9. Make decisions and action items ultra-clear

For anything that requires your action, you want to make sure you’re writing it down as clearly as possible. If you can’t, that’s a pretty clear signal that you need to talk things through with your team.


The Three Cs

When writing out action items, you want to make sure you’re following the 3Cs:

  1. Clear: Is it instantly apparent what needs to get done? Do you answer who, what, and when?
  2. Concise: Is it one or two sentences long? If not, do you understand it enough to make it shorter?
  3. Consistent: Are you using the same format so it’s easy to scan your notes?

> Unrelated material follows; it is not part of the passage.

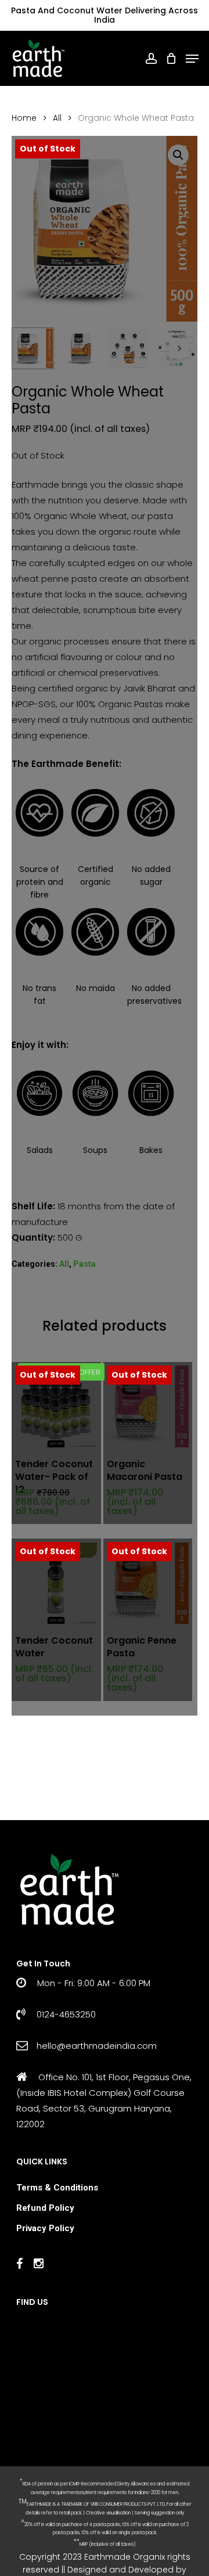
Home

(Read more about how to write useful articles and notes in our Guide to Writing Knowledge Base Articles!)

10. Share meeting notes with stakeholders

Meeting notes are great for you. But they’re even better for people who weren’t able to make the meeting but still need to know what’s going on.

If you have a project communication plan, refer to that to find out who needs to know about the meeting’s outcomes. Then, send them a link to your Planio meeting notes or assign them an issue with their action items.

If you’ve used our template and are keeping your meeting notes in a Wiki, they’ll have access to everything needed to keep the project moving.

Make your meetings matter with better meeting notes

Taking effective meeting notes is an underrated skill. But once you master the basics and start using a meeting notes template, you’ll become more organized and productive. Even better, the more actionable you become, the fewer meetings you’ll have to actually attend!